**DIRECTIONS FOR THIS TASK:**
Check every line of the listing below for the word "agent" and give the number of lines where it appears, with nothing added.
*** GIVEN DATA ***
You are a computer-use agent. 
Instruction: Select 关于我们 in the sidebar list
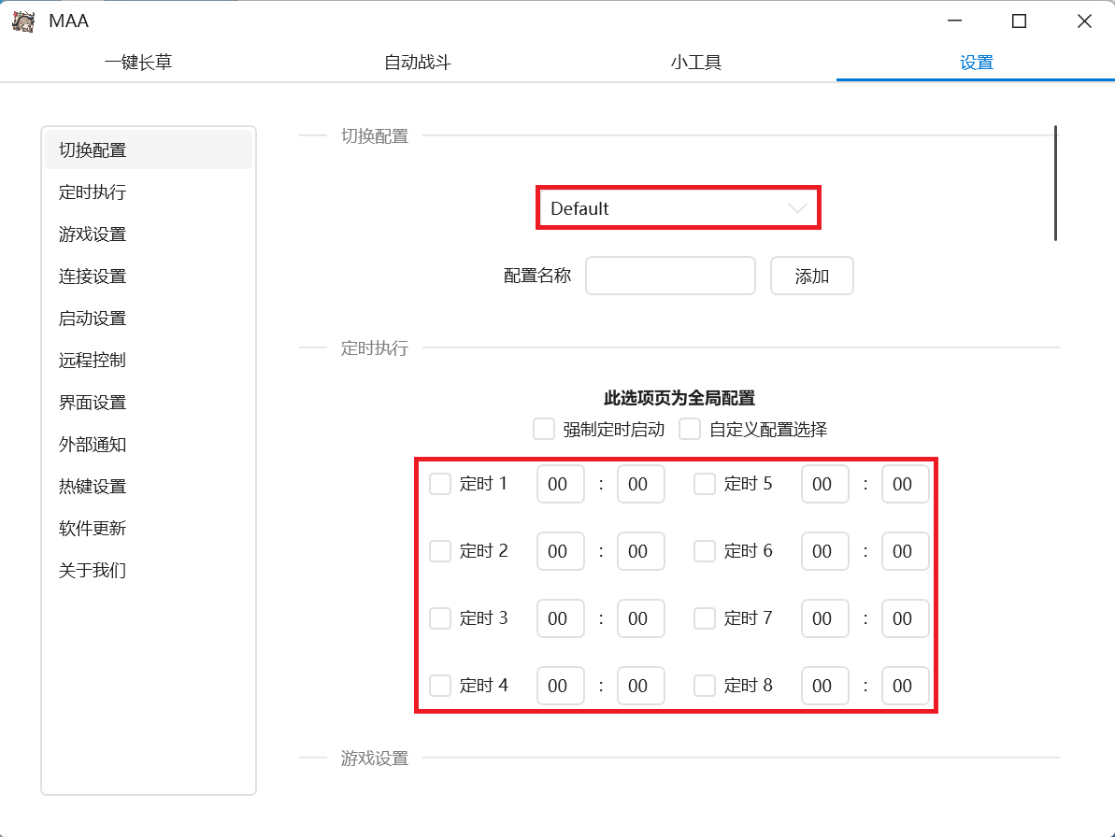coord(93,571)
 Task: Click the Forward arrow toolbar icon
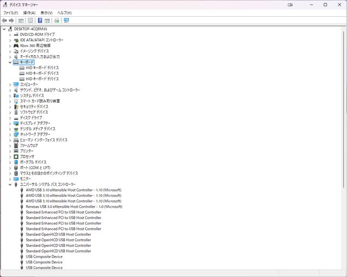(x=11, y=21)
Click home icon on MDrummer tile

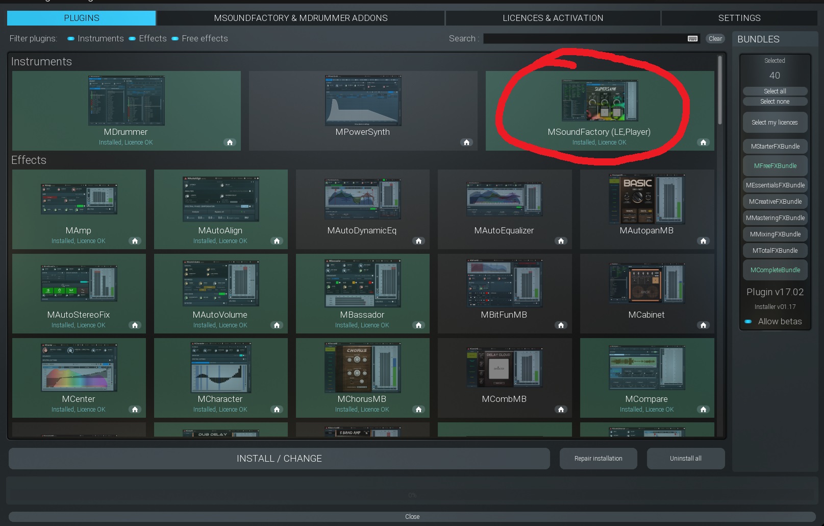tap(230, 142)
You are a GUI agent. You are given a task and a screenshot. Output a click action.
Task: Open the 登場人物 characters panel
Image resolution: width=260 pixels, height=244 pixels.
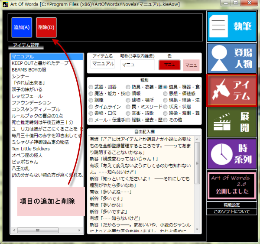pyautogui.click(x=231, y=58)
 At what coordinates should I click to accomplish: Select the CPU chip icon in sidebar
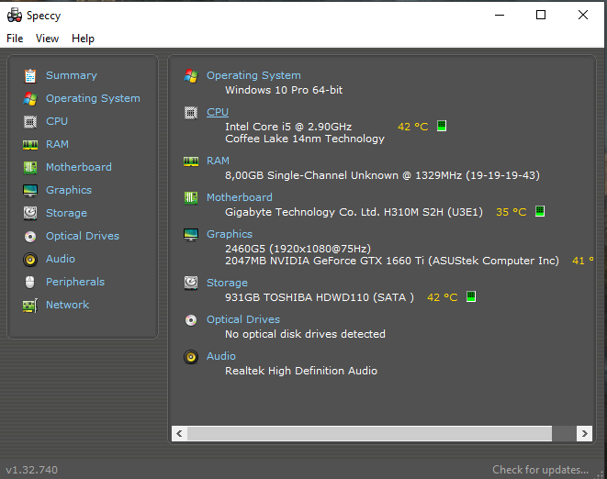click(30, 122)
***
**REPLY TO THE TASK:**
2